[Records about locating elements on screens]

────────────────────────────────────────

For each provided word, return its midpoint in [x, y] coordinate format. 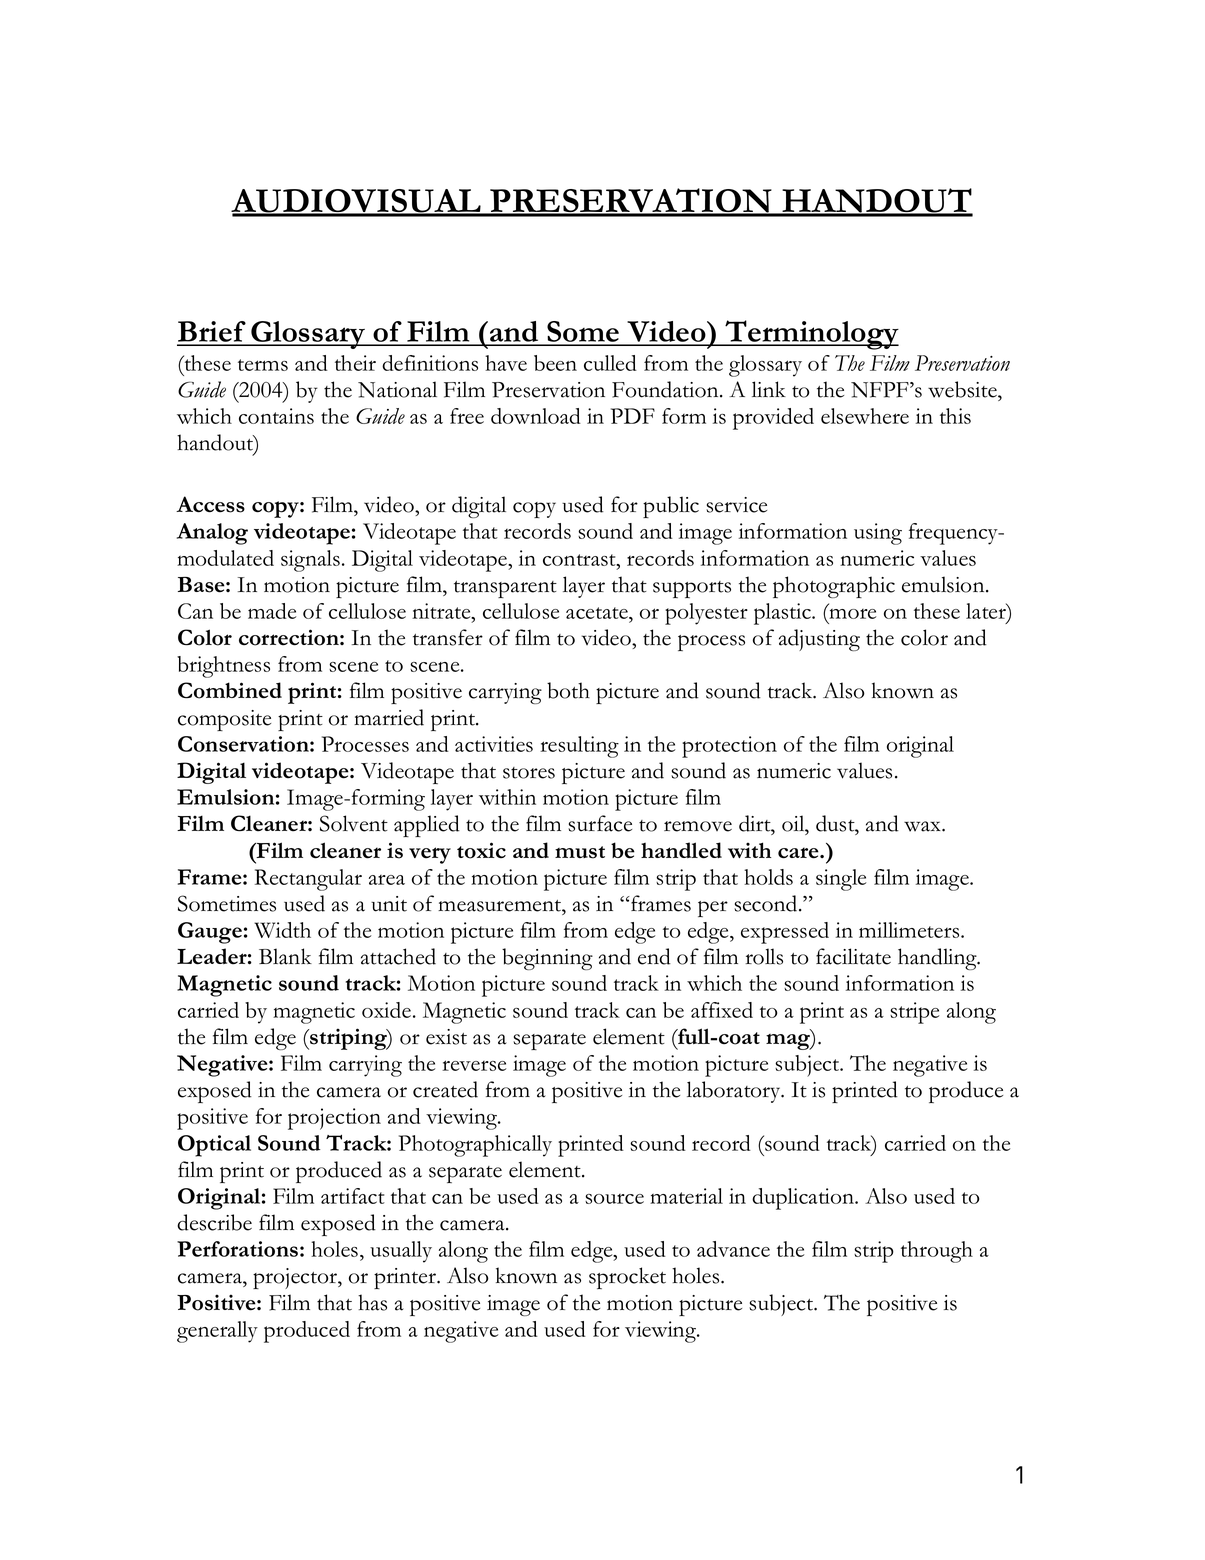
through [937, 1252]
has [372, 1302]
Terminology [811, 335]
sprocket [627, 1278]
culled [610, 363]
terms [263, 365]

────────────────────────────────────────

• [WHAT THE EXERCISE ASKS] Swap "midpoint" for "center point" throughout the records and write them out again with everything else unchanged. Leave the pictures out of the answer.

• [TASK RESPONSE]
For each provided word, return its center point in [x, y] coordinate format. 
through [937, 1252]
has [372, 1302]
Terminology [811, 335]
sprocket [627, 1278]
culled [610, 363]
terms [263, 365]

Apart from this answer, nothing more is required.